When scheduling a manufacturing plant it is important to give the plant to correct amount of load to match its capacity. Over loading a plant (putting in more work than can be produced in a time period) is counterproductive. It leads to confusion among the production supervisors, frustration for the salesmen and wasted resources.

The method of loading a production plant is important to preventing this problem. There are two general methods of determining what orders to send to the plant.

1. Infinite loading- adding all the work orders to the operation schedule based only on the completion date of each order. No consideration for capacity is given with this method.

2. Finite loading- adding no more work to the production operations than can be absorbed in a given time period. Orders that can’t fit in the desired time period are moved back to the next time slot.
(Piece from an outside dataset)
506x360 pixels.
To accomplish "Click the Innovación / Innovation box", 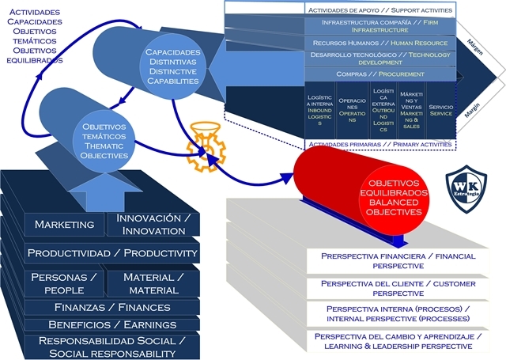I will [x=153, y=224].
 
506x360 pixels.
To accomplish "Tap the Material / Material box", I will [x=153, y=283].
It seems obvious that Finite loading is the best method. Why would anyone deliberately load a plant without regard to its capacity? Actually, both methods may have to be employed in scheduling the production operations. Using infinite loading initially will identify those work orders that must be completed to meet the customer delivery date. If this load is within the plant capacity limits, the orders can be launched into production. If the infinite load surpasses the plant capacity, a management decision must be made to select which orders to start, and which orders to delay until there is available capacity. This should be a senior management decision since it directly affects the performance of the production operations and the customer relations. This decision cannot be left to production supervisors or even the production scheduler. Manufacturing and Sales input is necessary to select work orders and to advise the customers of their new delivery dates.

Once you have used Infinite Loading to identify the extent of the overload condition, you can address which orders to move and reschedule. To say, “everything is critical and must go on time” is to avoid the responsibility and to ignore reality. If senior management won’t, or can’t, make these rescheduling decisions, the first line supervisors will make them. Do you really want a first line supervisor making an important decision about customer on-time delivery when he doesn’t know the importance of the customer?

The issue of plant loading can be calculated by a production scheduler, but it falls to senior management to make the serious decisions about priorities of customers and the use of plant resources to need customer needs. Don’t avoid the problem, pretend it doesn’t exist, or hope that it will magically go away. Face the priorities and reschedule according to the management goals. It will pay dividends!